WHAT TO WORK ON:
1. List every word the anagrams tutorial gives as an anagram of "Elvis."
2. Reproduce word for word the passage of the anagrams tutorial between "So we know that" and "anagram = list('pots')", inclusive.

READING PASSAGE:
════════════════

Impractical Python Projects - Chapter 3
Project #3: Solving Anagrams
Another string-based project, this time centered around anagrams. An anagram is a word that can be spelled using the letters of another word. For example, Elvis creates lives, evils, and veils. We’ll complete three projects; finding anagrams from a single word, finding phrase anagrams from your name, and finally end with a Harry Potter Voldemort game.
Finding Single-Word Anagrams
Just like the last few chapters, the first portion or first project is always the easiest. This one isn’t so bad; most of you could write this one without much help if you remember the process from the last chapter. One key part of finding anagrams is that they’ll always have the same amount of letters, otherwise it wouldn’t be much of anagram. Python doesn’t have any built-in operators that will do this for us, so we’ll have to write one. We’re also going to use the dictionary we used from last chapter, and load it as strings.
So we know that we need to make sure they have the same amount of characters, but we can’t see how many of those characters are the same, unless we found out all of the characters in one string, counted them, checked to make sure the second string has the same characters, and finally the same count of characters. That’s a lot, but an easy way to start thinking about this programmatically is to convert each string into a list. Then, we can end up using list methods that will give us an easier time.
Here’s a quick example;
>>> word = list('stop')
>>> word
['s', 't', 'o', 'p']
>>> anagram = list('pots')
>>> anagram
['p', 'o', 't', 's']
We turned two strings into two lists- piece of cake. However, if we compare them we don’t actually get our desired result;
>>> word == anagram
False
Instead of having to turn them to lists then find a way to compare them, we can actually kill two birds with one stone; if we use the sorted() built-in function, it will take any string and make it a list of the characters in sorted order. Now, if we compare both variables, even if they were just regular old strings, they would work just fine;
>>> word = list('stop')
>>> anagram = "pots"
>>> sorted(word) == sorted(anagram)
True
So here is the logic for our next code project;
- Load the dictionary file into a list(we’ll user the same as last project)
- Create a list for anagrams
- Ask the user for a word
- Loop through the word list, comparing each word to the
sorted()version of the users word- If the words are the same, add them to the anagram list
- After the loop is done, print out how many anagrams you have, followed by a list of them
"""

════════════════

RECORDED DATA:
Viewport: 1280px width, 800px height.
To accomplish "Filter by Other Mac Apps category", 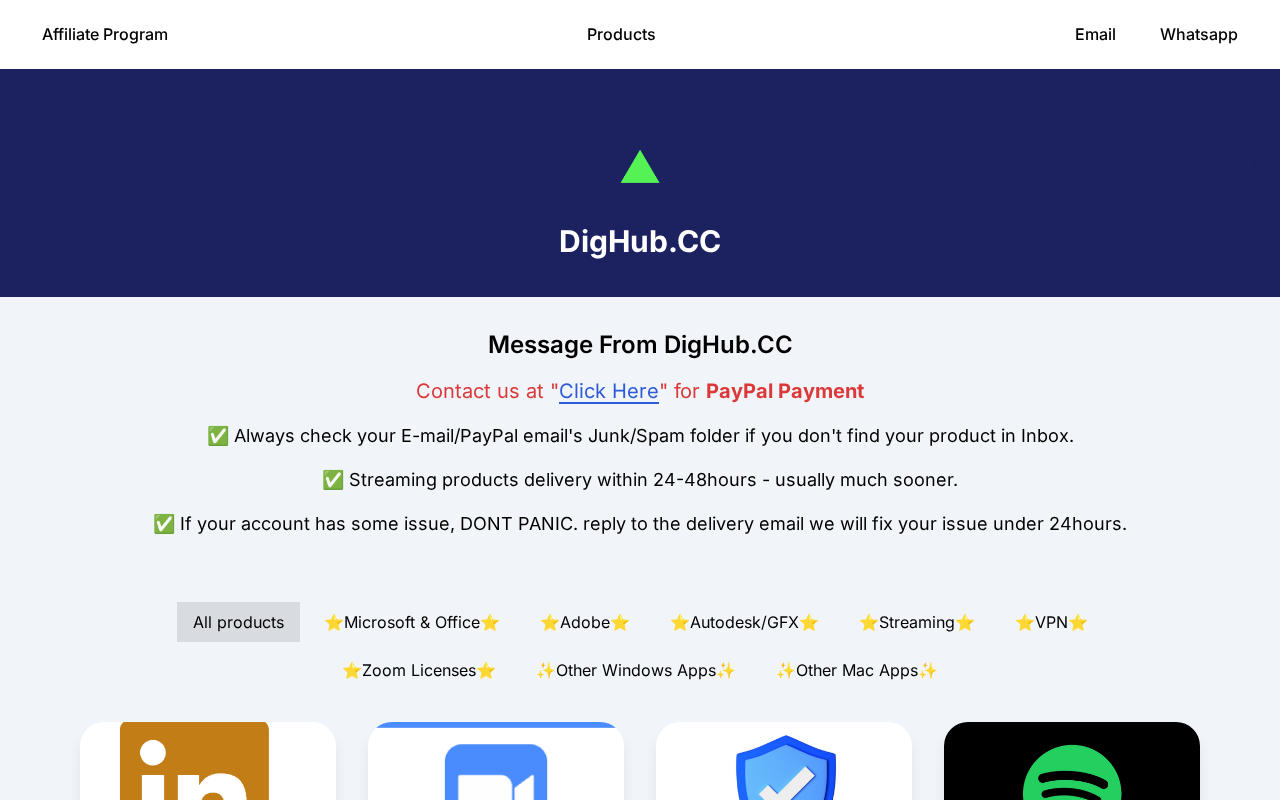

════════════════

COMPLETE ANSWERS:
1. lives, evils, veils

2.
So we know that we need to make sure they have the same amount of characters, but we can’t see how many of those characters are the same, unless we found out all of the characters in one string, counted them, checked to make sure the second string has the same characters, and finally the same count of characters. That’s a lot, but an easy way to start thinking about this programmatically is to convert each string into a list. Then, we can end up using list methods that will give us an easier time.
Here’s a quick example;
>>> word = list('stop')
>>> word
['s', 't', 'o', 'p']
>>> anagram = list('pots')